_About this exercise_: After finding the line with "Task: Click the" in the entries below, retype exactly each line from there through the line with "The image size is (1316, 924).", including that final line.

_Data_:
********

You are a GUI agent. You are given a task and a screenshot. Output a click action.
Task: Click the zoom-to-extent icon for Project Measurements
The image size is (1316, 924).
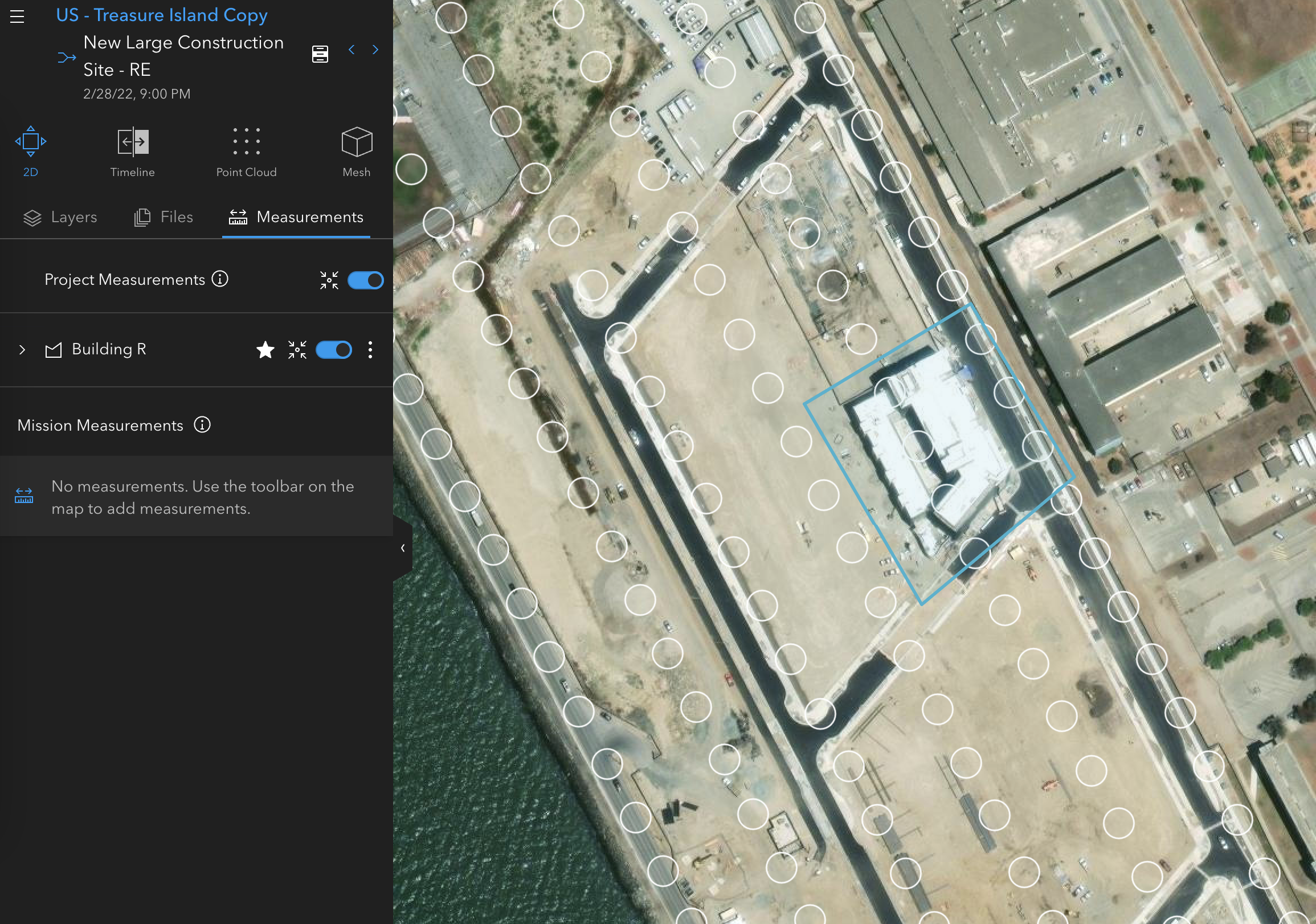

********

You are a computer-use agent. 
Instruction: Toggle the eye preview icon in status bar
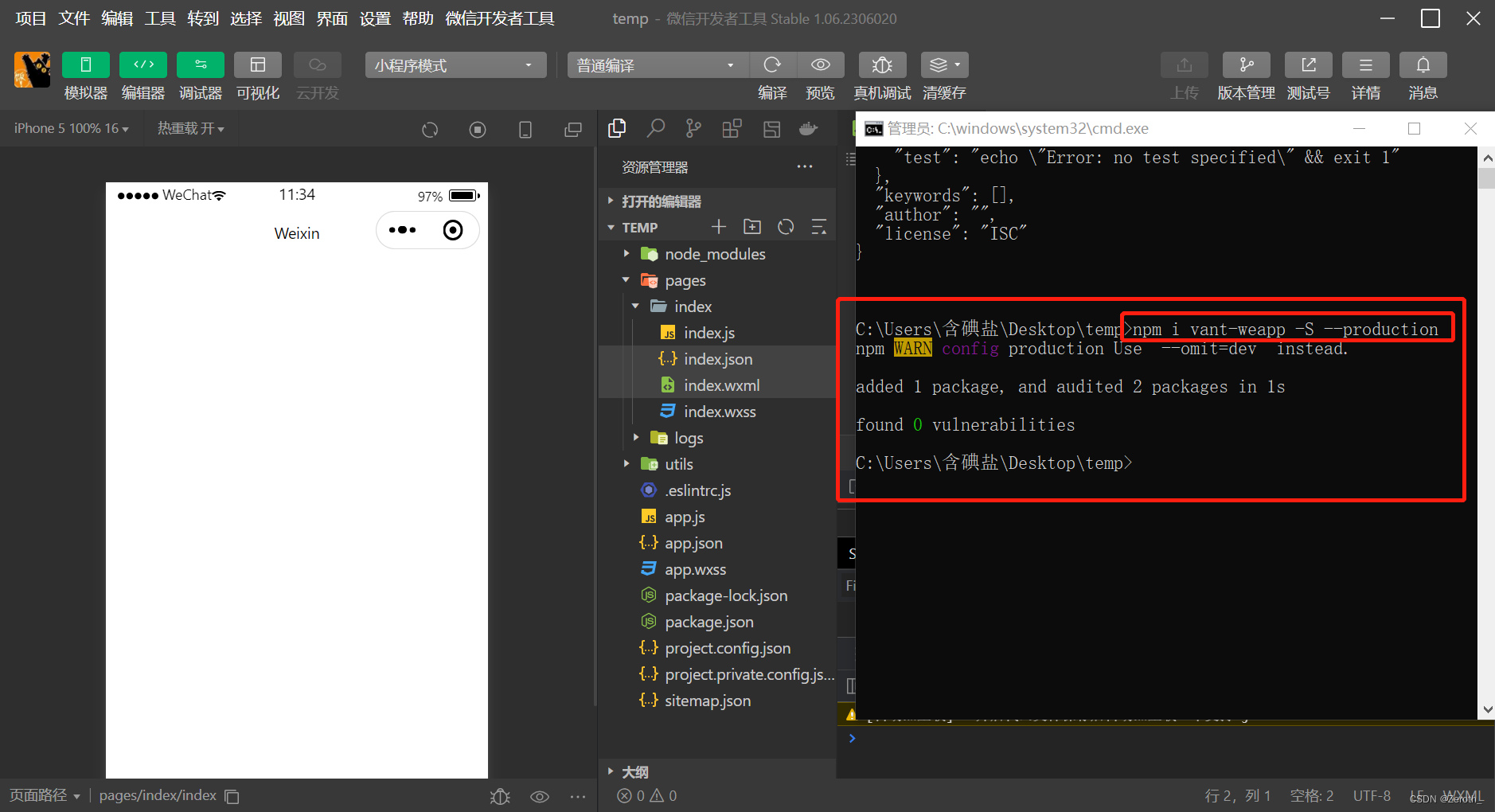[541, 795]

********

_Answer_:
Task: Click the zoom-to-extent icon for Project Measurements
The image size is (1316, 924).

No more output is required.